=== TASK BRIEF ===
Take the data below. Output it exactly from its first line through the line containing "[Advertisement] (187, 395)".

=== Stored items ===
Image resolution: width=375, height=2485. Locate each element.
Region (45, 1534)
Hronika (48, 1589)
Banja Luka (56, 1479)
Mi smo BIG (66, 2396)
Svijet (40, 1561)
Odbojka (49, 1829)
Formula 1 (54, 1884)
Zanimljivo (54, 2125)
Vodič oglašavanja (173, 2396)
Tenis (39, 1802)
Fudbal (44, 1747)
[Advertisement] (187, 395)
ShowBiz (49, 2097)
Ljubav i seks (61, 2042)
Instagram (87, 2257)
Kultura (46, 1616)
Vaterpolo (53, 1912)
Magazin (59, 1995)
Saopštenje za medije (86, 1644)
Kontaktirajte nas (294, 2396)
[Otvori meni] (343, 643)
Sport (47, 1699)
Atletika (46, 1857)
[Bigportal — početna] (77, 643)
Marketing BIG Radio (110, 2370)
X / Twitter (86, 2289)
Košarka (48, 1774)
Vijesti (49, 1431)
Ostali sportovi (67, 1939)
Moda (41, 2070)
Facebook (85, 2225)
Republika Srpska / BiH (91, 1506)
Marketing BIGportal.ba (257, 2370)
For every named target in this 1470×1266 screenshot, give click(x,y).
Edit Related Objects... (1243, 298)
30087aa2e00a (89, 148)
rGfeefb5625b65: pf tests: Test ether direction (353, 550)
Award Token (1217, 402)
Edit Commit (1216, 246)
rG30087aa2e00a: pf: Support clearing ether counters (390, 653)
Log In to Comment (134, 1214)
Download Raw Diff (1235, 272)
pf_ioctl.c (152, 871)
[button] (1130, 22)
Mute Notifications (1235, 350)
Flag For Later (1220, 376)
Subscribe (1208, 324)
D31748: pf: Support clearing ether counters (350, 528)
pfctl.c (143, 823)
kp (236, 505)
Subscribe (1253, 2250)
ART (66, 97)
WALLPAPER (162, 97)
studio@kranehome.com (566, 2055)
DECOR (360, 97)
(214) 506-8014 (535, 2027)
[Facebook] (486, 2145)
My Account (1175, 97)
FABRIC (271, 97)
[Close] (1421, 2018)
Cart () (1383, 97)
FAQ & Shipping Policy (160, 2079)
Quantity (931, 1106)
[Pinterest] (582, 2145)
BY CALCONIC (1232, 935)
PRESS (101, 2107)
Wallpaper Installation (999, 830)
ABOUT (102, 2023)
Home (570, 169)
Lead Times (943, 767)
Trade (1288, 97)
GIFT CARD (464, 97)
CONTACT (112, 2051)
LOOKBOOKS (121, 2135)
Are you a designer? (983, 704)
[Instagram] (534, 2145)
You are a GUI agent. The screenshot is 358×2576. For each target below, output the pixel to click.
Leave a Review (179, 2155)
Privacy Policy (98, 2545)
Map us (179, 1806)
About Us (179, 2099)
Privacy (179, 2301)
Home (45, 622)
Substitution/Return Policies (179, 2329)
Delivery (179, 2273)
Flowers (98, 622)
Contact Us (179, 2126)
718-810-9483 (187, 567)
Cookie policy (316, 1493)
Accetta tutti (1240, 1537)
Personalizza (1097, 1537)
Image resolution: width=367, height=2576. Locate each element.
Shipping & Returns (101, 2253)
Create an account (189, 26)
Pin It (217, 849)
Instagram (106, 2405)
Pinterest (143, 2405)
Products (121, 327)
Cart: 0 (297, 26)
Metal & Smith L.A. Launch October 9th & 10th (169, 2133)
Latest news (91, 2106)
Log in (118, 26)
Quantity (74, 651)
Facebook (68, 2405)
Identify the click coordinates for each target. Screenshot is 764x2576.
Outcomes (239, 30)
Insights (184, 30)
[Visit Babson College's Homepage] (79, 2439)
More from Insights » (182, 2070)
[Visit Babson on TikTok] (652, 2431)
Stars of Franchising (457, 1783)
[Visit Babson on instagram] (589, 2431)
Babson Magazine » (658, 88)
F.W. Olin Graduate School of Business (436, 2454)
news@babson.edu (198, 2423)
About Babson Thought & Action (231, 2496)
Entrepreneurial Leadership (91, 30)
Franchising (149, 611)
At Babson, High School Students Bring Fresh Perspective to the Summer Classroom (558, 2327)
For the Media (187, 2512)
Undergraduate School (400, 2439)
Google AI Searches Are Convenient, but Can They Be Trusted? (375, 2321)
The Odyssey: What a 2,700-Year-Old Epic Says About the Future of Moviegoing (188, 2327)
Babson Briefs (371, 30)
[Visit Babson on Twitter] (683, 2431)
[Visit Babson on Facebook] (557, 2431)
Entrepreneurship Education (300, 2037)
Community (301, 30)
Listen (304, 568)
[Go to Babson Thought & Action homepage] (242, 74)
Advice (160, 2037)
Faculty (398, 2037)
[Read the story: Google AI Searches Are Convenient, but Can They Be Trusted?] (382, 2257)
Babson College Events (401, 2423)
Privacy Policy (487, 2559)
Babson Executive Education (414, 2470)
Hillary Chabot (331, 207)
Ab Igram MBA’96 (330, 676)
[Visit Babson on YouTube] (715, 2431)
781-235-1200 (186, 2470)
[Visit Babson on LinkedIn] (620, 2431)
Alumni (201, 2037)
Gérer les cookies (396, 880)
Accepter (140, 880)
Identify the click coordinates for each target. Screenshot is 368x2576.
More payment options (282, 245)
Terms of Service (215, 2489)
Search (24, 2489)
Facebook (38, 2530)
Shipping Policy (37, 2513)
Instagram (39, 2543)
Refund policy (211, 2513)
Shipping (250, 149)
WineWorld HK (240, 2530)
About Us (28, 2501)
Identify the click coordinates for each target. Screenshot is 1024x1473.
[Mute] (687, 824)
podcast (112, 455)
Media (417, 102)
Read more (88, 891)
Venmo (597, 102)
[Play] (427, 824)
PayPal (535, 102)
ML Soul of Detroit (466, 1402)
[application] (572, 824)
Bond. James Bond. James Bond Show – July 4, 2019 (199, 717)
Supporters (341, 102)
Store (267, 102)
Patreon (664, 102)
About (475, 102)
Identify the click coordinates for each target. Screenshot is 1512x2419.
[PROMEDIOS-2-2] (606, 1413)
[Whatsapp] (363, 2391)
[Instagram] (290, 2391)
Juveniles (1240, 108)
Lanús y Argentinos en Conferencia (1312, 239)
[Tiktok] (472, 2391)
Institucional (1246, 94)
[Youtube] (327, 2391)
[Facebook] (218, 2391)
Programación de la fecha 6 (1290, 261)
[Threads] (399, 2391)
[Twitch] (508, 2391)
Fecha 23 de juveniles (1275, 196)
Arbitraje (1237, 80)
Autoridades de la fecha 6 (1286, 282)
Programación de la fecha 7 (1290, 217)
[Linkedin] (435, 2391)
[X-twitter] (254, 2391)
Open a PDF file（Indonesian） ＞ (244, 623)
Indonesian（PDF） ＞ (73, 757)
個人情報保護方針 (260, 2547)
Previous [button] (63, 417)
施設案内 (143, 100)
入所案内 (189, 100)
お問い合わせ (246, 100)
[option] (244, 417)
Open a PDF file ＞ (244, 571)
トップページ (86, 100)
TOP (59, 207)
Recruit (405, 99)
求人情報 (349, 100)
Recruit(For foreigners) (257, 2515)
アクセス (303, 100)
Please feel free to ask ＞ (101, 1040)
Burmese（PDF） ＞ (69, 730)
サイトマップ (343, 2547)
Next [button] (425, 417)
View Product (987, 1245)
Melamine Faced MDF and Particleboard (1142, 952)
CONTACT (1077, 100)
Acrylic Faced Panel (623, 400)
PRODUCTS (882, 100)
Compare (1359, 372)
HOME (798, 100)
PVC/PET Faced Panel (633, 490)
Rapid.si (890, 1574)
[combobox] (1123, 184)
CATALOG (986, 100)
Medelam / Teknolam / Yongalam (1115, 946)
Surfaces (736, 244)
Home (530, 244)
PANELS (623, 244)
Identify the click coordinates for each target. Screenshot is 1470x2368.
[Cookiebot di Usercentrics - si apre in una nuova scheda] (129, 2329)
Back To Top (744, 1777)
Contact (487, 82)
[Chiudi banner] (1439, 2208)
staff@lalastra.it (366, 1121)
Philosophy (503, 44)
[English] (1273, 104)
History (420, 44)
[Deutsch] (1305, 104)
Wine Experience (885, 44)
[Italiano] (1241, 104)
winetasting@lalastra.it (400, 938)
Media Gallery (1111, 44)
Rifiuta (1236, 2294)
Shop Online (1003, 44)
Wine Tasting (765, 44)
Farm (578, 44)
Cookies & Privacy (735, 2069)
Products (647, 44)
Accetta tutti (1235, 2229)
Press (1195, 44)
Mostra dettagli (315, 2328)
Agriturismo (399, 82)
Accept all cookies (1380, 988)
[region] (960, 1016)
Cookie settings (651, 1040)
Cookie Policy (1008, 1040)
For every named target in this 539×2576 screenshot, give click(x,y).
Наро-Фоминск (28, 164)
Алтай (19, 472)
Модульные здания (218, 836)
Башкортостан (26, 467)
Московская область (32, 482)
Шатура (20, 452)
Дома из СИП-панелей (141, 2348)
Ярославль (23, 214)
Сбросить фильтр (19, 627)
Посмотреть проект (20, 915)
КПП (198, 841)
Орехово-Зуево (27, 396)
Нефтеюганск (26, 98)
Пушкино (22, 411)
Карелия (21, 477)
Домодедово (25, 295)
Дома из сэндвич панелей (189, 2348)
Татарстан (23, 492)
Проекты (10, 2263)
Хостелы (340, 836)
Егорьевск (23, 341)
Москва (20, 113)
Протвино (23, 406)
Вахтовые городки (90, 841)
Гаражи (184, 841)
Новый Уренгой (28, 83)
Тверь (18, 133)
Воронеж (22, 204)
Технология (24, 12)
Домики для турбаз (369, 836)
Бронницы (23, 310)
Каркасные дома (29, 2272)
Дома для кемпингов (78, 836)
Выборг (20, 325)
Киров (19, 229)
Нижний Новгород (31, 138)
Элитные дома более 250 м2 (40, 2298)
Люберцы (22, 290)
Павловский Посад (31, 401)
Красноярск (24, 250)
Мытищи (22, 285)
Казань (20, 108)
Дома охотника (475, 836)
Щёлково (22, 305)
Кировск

=== ANSWER SECTION ===
Image resolution: width=375, height=2485. Locate each element.
Region (45, 1534)
Hronika (48, 1589)
Banja Luka (56, 1479)
Mi smo BIG (66, 2396)
Svijet (40, 1561)
Odbojka (49, 1829)
Formula 1 (54, 1884)
Zanimljivo (54, 2125)
Vodič oglašavanja (173, 2396)
Tenis (39, 1802)
Fudbal (44, 1747)
[Advertisement] (187, 395)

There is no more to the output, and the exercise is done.